PhZilla makes it easy to use public proxy servers. Once the add-on is installed, you can browse with it simply by right-clicking a hyperlink and then selecting “Open with PhZilla,” and the website will be called through a proxy server. If you’re already on a website, you can click a little flag () that shows up in your status bar, which will re-render the site you are currently viewing through a proxy.
Although PhZilla works well and is very easy to use, there’s a major Achilles heel. PhZilla uses common public proxies (coincidentally, the kind your child might already use to access Facebook at school – if you’ve managed to raise a geeky enough child). These proxies appear and disappear without notice, so at any point, your proxy could fail during a browsing session – leaving your true IP address naked to the world, or at least the current website. Even more concerning is that one can never know who the proxy operator is at a given time. As a rule, it’s best to pay for a proxy and know what you’re getting, so I would suggest using PhZilla in a pinch, but not as a long-term solution.

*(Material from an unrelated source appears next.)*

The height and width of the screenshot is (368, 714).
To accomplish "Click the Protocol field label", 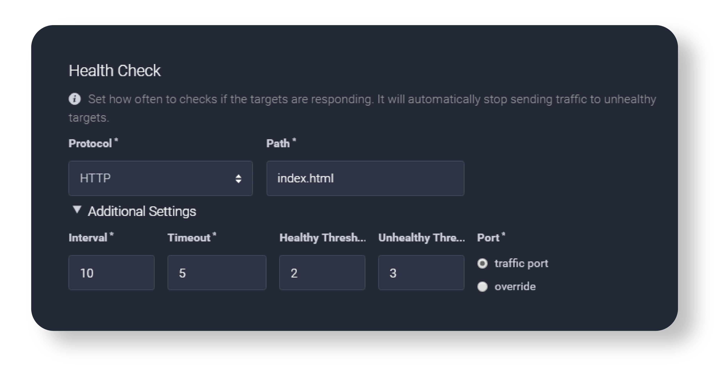I will pyautogui.click(x=90, y=143).
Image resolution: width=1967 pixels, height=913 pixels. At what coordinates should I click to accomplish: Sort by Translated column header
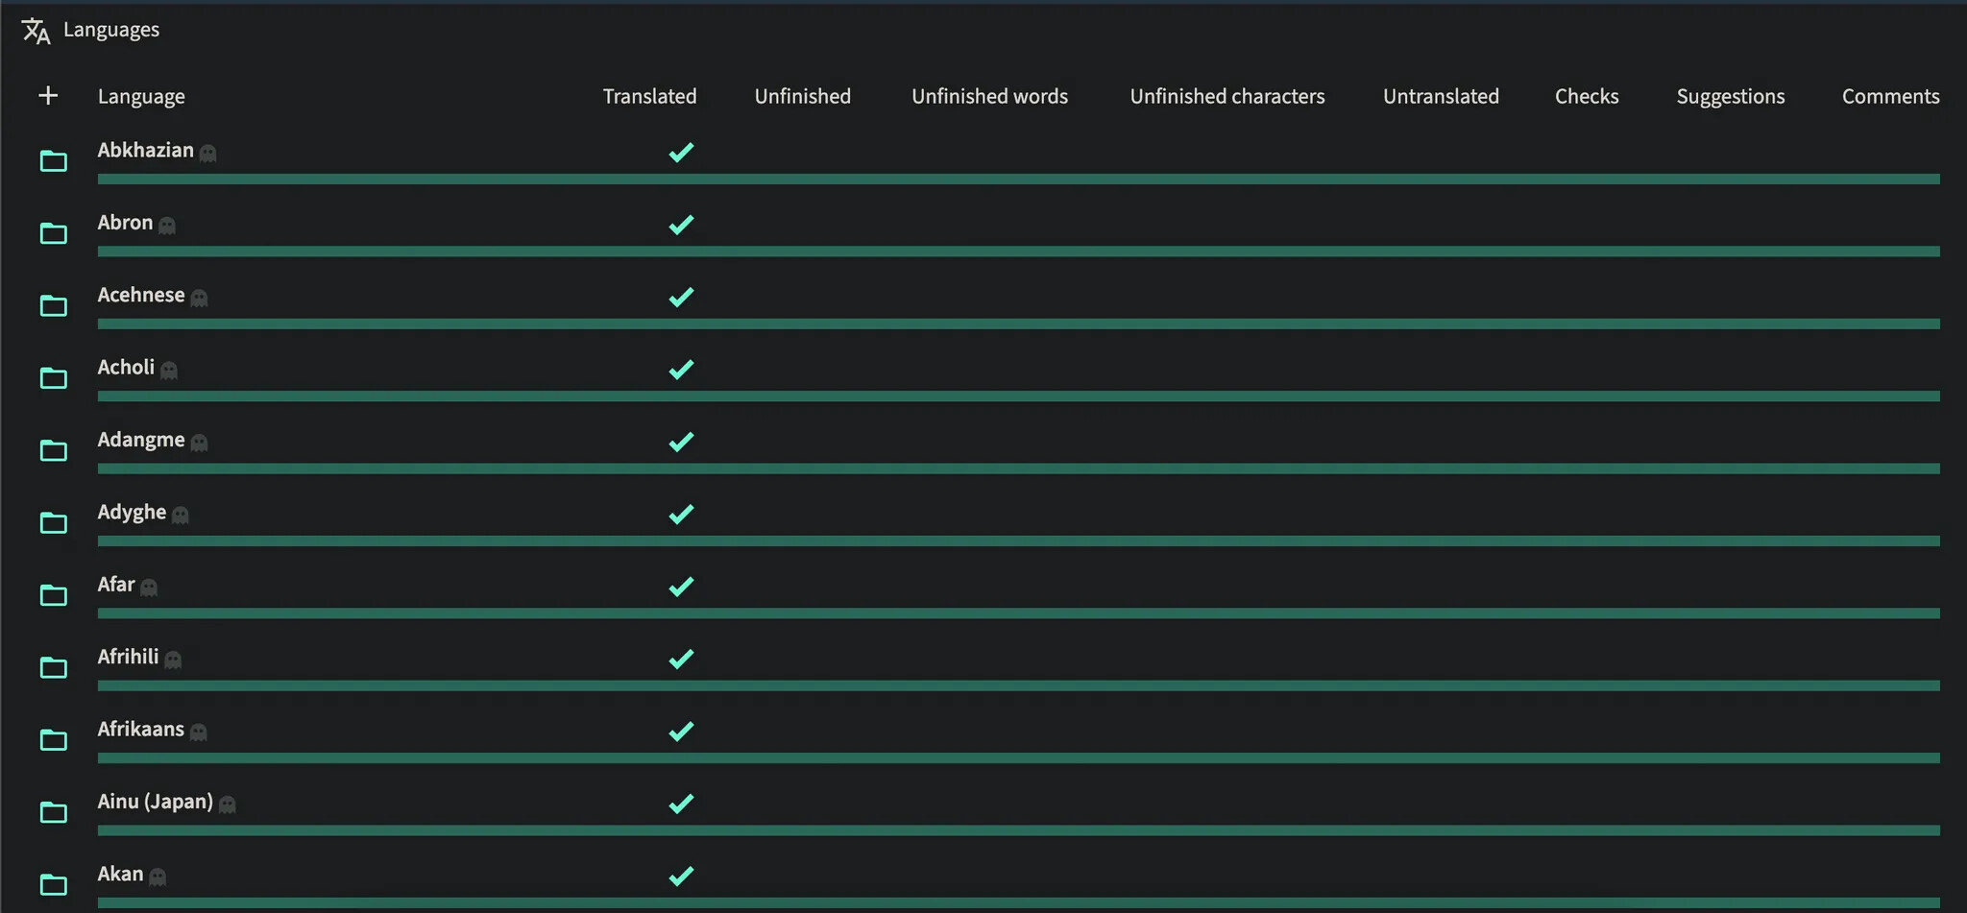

A proxy, on a technical level, is very private. A proxy won’t save you if you’ve decided to give personally identifiable information to every website you come across (e.g., filling in your dogster.com profile with your home address, phone number, and medical history), but using a proxy server means your IP can’t be tracked easily by common web browsing.
Ease of Use
PhZilla allows you to right-click a hyperlink to open it via a proxy server, which is useful, and it also allows you to reload your current page through a proxy. However, I was not able to find a setting to load all sites through a proxy. One can’t expect a child to patiently load every page through a proxy manually, so this is a notable omission.
There are plenty of proxy-related add-ons around, so it’s not entirely unique. PhZilla doesn’t require prior knowledge of proxy server locations, however, which is a helpful feature for those who don’t want to spend time finding a functional public proxy.
Web of Trust
Web of Trust is a browser plug-in tied to a website that supplies peer reviews of websites for trustworthiness, vendor reliability, privacy, and child safety. The Firefox plug-in for Web of Trust makes it very easy to access a site review right from within your search results. A small colored circle will show you at a quick glance how well the site is rated. Green is good, yellow is not so good, and red is a website you’d probably rather not have in your history.
If you click on this circle, you’ll get the website’s more detailed scorecard, shown here.
As you can see, CDT is rated as quite trustworthy. Why all those numbers are not at 100%, I am not sure. I can only assume that this small percentage of people hate freedom. And privacy.
Web of Trust doesn’t really offer any privacy or child safety tools on its own, but it gives you a large resource of reviews to help you determine whether or not a site should be visited at all.
Ease of Use
Web of Trust integrates well with Google and Bing, offering at-a-glance site reviews within search results by displaying an icon next to hyperlinks. The red/yellow/green rating system employed in this function, however, could be a little more nuanced.
There are other websites dedicated to peer reviews of other websites, but none so well-integrated into web-browsing as Web of Trust. A tool such as this is truly useful only if it is easy to access, and Web of Trust fills that void admirably.
There you have it: two new tools in your arsenal with which you can defend your child against dark forces on the Internet. If you’re curious about what else you can do, check out CDT’s Take Back Your Privacy campaign for privacy tips and to let Congress know you want the law on your side when it comes to online privacy.